__Data listing__.
<<<<

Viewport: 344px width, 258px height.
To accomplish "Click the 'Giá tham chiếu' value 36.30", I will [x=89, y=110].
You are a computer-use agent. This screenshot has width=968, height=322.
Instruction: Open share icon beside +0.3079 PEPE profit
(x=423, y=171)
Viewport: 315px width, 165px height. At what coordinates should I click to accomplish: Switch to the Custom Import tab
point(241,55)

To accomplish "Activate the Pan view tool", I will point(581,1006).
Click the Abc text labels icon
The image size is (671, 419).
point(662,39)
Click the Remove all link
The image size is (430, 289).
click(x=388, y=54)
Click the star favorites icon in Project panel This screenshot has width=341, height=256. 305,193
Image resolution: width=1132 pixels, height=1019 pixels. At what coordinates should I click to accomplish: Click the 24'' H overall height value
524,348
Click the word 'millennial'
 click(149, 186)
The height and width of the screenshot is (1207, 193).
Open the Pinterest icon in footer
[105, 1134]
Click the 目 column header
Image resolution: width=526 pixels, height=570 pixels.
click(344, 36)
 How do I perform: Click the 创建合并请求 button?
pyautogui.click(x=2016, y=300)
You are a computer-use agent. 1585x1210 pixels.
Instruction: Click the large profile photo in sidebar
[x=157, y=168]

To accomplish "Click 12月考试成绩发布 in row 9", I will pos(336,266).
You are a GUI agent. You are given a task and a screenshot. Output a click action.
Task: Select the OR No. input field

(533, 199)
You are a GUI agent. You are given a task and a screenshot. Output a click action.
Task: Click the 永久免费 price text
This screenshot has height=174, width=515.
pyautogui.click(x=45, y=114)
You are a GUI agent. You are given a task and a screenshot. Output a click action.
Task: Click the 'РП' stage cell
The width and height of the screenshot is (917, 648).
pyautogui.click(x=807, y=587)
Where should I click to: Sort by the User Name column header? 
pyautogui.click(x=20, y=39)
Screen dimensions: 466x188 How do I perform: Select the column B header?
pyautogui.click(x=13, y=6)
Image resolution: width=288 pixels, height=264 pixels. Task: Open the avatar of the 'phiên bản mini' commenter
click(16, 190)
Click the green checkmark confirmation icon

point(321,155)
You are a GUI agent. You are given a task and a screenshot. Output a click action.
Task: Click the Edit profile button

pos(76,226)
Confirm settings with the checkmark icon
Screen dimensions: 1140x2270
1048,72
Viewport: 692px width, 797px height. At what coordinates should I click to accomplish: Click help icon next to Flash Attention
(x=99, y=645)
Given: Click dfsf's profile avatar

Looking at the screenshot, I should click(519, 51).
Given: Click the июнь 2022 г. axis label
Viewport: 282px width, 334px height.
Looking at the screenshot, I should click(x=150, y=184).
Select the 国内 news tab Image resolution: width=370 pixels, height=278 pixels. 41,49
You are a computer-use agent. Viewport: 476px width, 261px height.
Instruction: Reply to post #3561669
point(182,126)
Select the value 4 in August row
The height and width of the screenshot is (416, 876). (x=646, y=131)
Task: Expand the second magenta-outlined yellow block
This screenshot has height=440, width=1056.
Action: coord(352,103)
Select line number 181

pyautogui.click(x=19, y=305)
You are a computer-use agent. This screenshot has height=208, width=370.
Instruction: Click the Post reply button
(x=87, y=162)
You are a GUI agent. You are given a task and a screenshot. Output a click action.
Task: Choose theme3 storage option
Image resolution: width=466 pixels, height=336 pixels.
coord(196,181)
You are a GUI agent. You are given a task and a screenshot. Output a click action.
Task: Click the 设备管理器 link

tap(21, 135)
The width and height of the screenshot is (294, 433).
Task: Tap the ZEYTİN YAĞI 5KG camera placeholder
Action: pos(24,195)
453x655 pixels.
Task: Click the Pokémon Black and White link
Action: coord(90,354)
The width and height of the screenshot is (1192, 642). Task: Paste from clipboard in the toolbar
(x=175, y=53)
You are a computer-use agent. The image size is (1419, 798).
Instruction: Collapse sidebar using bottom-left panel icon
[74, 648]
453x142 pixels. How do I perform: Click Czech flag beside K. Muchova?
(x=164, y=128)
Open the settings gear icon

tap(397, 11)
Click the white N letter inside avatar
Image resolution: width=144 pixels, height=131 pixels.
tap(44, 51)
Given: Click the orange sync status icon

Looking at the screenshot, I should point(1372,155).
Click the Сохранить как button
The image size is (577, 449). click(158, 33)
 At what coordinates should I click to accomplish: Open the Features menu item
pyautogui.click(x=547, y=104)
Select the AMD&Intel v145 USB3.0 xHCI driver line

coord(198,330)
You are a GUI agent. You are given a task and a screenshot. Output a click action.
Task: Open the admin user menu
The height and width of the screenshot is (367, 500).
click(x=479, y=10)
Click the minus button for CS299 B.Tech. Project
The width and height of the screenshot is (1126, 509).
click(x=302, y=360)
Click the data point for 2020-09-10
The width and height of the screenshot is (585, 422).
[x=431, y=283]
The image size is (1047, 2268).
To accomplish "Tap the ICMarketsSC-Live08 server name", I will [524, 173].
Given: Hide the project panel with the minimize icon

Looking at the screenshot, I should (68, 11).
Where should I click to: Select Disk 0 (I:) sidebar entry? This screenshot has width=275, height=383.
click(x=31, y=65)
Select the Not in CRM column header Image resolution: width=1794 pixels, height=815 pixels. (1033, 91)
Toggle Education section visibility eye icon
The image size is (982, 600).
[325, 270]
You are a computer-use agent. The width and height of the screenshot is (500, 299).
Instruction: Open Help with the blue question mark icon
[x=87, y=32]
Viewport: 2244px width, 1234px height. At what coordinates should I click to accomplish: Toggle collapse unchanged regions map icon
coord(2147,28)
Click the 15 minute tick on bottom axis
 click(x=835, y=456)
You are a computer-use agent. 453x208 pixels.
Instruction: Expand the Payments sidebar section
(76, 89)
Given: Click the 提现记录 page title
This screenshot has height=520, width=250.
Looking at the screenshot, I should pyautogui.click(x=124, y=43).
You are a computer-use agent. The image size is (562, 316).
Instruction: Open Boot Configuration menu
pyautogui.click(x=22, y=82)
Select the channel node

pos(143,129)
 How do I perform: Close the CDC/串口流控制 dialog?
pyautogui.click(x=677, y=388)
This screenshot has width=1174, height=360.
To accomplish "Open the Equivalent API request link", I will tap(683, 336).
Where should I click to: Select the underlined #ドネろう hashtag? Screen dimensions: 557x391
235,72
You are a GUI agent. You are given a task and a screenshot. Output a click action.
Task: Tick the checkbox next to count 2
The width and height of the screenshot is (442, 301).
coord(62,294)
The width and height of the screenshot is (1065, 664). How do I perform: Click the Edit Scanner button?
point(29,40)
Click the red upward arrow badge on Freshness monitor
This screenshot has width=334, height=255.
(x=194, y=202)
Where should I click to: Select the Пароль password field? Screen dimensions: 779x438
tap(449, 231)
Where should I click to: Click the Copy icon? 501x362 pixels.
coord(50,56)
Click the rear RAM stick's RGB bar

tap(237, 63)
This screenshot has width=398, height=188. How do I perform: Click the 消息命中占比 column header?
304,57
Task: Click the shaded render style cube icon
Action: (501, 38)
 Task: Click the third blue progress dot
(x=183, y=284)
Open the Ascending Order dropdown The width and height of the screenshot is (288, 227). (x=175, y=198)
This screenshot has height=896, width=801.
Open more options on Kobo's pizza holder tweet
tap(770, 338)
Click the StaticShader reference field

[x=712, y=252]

>>>>

__TASK BRIEF__. Rewrite every line of the records above as a JSON list of strings, one string per line, omitting blank lines.

__CORRECT RESPONSE__.
[
  "Viewport: 344px width, 258px height.",
  "To accomplish \"Click the 'Giá tham chiếu' value 36.30\", I will [x=89, y=110].",
  "You are a computer-use agent. This screenshot has width=968, height=322.",
  "Instruction: Open share icon beside +0.3079 PEPE profit",
  "(x=423, y=171)",
  "Viewport: 315px width, 165px height. At what coordinates should I click to accomplish: Switch to the Custom Import tab",
  "point(241,55)",
  "To accomplish \"Activate the Pan view tool\", I will point(581,1006).",
  "Click the Abc text labels icon",
  "The image size is (671, 419).",
  "point(662,39)",
  "Click the Remove all link",
  "The image size is (430, 289).",
  "click(x=388, y=54)",
  "Click the star favorites icon in Project panel This screenshot has width=341, height=256. 305,193",
  "Image resolution: width=1132 pixels, height=1019 pixels. At what coordinates should I click to accomplish: Click the 24'' H overall height value",
  "524,348",
  "Click the word 'millennial'",
  " click(149, 186)",
  "The height and width of the screenshot is (1207, 193).",
  "Open the Pinterest icon in footer",
  "[105, 1134]",
  "Click the 目 column header",
  "Image resolution: width=526 pixels, height=570 pixels.",
  "click(344, 36)",
  " How do I perform: Click the 创建合并请求 button?",
  "pyautogui.click(x=2016, y=300)",
  "You are a computer-use agent. 1585x1210 pixels.",
  "Instruction: Click the large profile photo in sidebar",
  "[x=157, y=168]",
  "To accomplish \"Click 12月考试成绩发布 in row 9\", I will pos(336,266).",
  "You are a GUI agent. You are given a task and a screenshot. Output a click action.",
  "Task: Select the OR No. input field",
  "(533, 199)",
  "You are a GUI agent. You are given a task and a screenshot. Output a click action.",
  "Task: Click the 永久免费 price text",
  "This screenshot has height=174, width=515.",
  "pyautogui.click(x=45, y=114)",
  "You are a GUI agent. You are given a task and a screenshot. Output a click action.",
  "Task: Click the 'РП' stage cell",
  "The width and height of the screenshot is (917, 648).",
  "pyautogui.click(x=807, y=587)",
  "Where should I click to: Sort by the User Name column header? ",
  "pyautogui.click(x=20, y=39)",
  "Screen dimensions: 466x188 How do I perform: Select the column B header?",
  "pyautogui.click(x=13, y=6)",
  "Image resolution: width=288 pixels, height=264 pixels. Task: Open the avatar of the 'phiên bản mini' commenter",
  "click(16, 190)",
  "Click the green checkmark confirmation icon",
  "point(321,155)",
  "You are a GUI agent. You are given a task and a screenshot. Output a click action.",
  "Task: Click the Edit profile button",
  "pos(76,226)",
  "Confirm settings with the checkmark icon",
  "Screen dimensions: 1140x2270",
  "1048,72",
  "Viewport: 692px width, 797px height. At what coordinates should I click to accomplish: Click help icon next to Flash Attention",
  "(x=99, y=645)",
  "Given: Click dfsf's profile avatar",
  "Looking at the screenshot, I should click(519, 51).",
  "Given: Click the июнь 2022 г. axis label",
  "Viewport: 282px width, 334px height.",
  "Looking at the screenshot, I should click(x=150, y=184).",
  "Select the 国内 news tab Image resolution: width=370 pixels, height=278 pixels. 41,49",
  "You are a computer-use agent. Viewport: 476px width, 261px height.",
  "Instruction: Reply to post #3561669",
  "point(182,126)",
  "Select the value 4 in August row",
  "The height and width of the screenshot is (416, 876). (x=646, y=131)",
  "Task: Expand the second magenta-outlined yellow block",
  "This screenshot has height=440, width=1056.",
  "Action: coord(352,103)",
  "Select line number 181",
  "pyautogui.click(x=19, y=305)",
  "You are a computer-use agent. This screenshot has height=208, width=370.",
  "Instruction: Click the Post reply button",
  "(x=87, y=162)",
  "You are a GUI agent. You are given a task and a screenshot. Output a click action.",
  "Task: Choose theme3 storage option",
  "Image resolution: width=466 pixels, height=336 pixels.",
  "coord(196,181)",
  "You are a GUI agent. You are given a task and a screenshot. Output a click action.",
  "Task: Click the 设备管理器 link",
  "tap(21, 135)",
  "The width and height of the screenshot is (294, 433).",
  "Task: Tap the ZEYTİN YAĞI 5KG camera placeholder",
  "Action: pos(24,195)",
  "453x655 pixels.",
  "Task: Click the Pokémon Black and White link",
  "Action: coord(90,354)",
  "The width and height of the screenshot is (1192, 642). Task: Paste from clipboard in the toolbar",
  "(x=175, y=53)",
  "You are a computer-use agent. The image size is (1419, 798).",
  "Instruction: Collapse sidebar using bottom-left panel icon",
  "[74, 648]",
  "453x142 pixels. How do I perform: Click Czech flag beside K. Muchova?",
  "(x=164, y=128)",
  "Open the settings gear icon",
  "tap(397, 11)",
  "Click the white N letter inside avatar",
  "Image resolution: width=144 pixels, height=131 pixels.",
  "tap(44, 51)",
  "Given: Click the orange sync status icon",
  "Looking at the screenshot, I should point(1372,155).",
  "Click the Сохранить как button",
  "The image size is (577, 449). click(158, 33)",
  " At what coordinates should I click to accomplish: Open the Features menu item",
  "pyautogui.click(x=547, y=104)",
  "Select the AMD&Intel v145 USB3.0 xHCI driver line",
  "coord(198,330)",
  "You are a GUI agent. You are given a task and a screenshot. Output a click action.",
  "Task: Open the admin user menu",
  "The height and width of the screenshot is (367, 500).",
  "click(x=479, y=10)",
  "Click the minus button for CS299 B.Tech. Project",
  "The width and height of the screenshot is (1126, 509).",
  "click(x=302, y=360)",
  "Click the data point for 2020-09-10",
  "The width and height of the screenshot is (585, 422).",
  "[x=431, y=283]",
  "The image size is (1047, 2268).",
  "To accomplish \"Tap the ICMarketsSC-Live08 server name\", I will [524, 173].",
  "Given: Hide the project panel with the minimize icon",
  "Looking at the screenshot, I should (68, 11).",
  "Where should I click to: Select Disk 0 (I:) sidebar entry? This screenshot has width=275, height=383.",
  "click(x=31, y=65)",
  "Select the Not in CRM column header Image resolution: width=1794 pixels, height=815 pixels. (1033, 91)",
  "Toggle Education section visibility eye icon",
  "The image size is (982, 600).",
  "[325, 270]",
  "You are a computer-use agent. The width and height of the screenshot is (500, 299).",
  "Instruction: Open Help with the blue question mark icon",
  "[x=87, y=32]",
  "Viewport: 2244px width, 1234px height. At what coordinates should I click to accomplish: Toggle collapse unchanged regions map icon",
  "coord(2147,28)",
  "Click the 15 minute tick on bottom axis",
  " click(x=835, y=456)",
  "You are a computer-use agent. 453x208 pixels.",
  "Instruction: Expand the Payments sidebar section",
  "(76, 89)",
  "Given: Click the 提现记录 page title",
  "This screenshot has height=520, width=250.",
  "Looking at the screenshot, I should pyautogui.click(x=124, y=43).",
  "You are a computer-use agent. The image size is (562, 316).",
  "Instruction: Open Boot Configuration menu",
  "pyautogui.click(x=22, y=82)",
  "Select the channel node",
  "pos(143,129)",
  " How do I perform: Close the CDC/串口流控制 dialog?",
  "pyautogui.click(x=677, y=388)",
  "This screenshot has width=1174, height=360.",
  "To accomplish \"Open the Equivalent API request link\", I will tap(683, 336).",
  "Where should I click to: Select the underlined #ドネろう hashtag? Screen dimensions: 557x391",
  "235,72",
  "You are a GUI agent. You are given a task and a screenshot. Output a click action.",
  "Task: Tick the checkbox next to count 2",
  "The width and height of the screenshot is (442, 301).",
  "coord(62,294)",
  "The width and height of the screenshot is (1065, 664). How do I perform: Click the Edit Scanner button?",
  "point(29,40)",
  "Click the red upward arrow badge on Freshness monitor",
  "This screenshot has width=334, height=255.",
  "(x=194, y=202)",
  "Where should I click to: Select the Пароль password field? Screen dimensions: 779x438",
  "tap(449, 231)",
  "Where should I click to: Click the Copy icon? 501x362 pixels.",
  "coord(50,56)",
  "Click the rear RAM stick's RGB bar",
  "tap(237, 63)",
  "This screenshot has width=398, height=188. How do I perform: Click the 消息命中占比 column header?",
  "304,57",
  "Task: Click the shaded render style cube icon",
  "Action: (501, 38)",
  " Task: Click the third blue progress dot",
  "(x=183, y=284)",
  "Open the Ascending Order dropdown The width and height of the screenshot is (288, 227). (x=175, y=198)",
  "This screenshot has height=896, width=801.",
  "Open more options on Kobo's pizza holder tweet",
  "tap(770, 338)",
  "Click the StaticShader reference field",
  "[x=712, y=252]"
]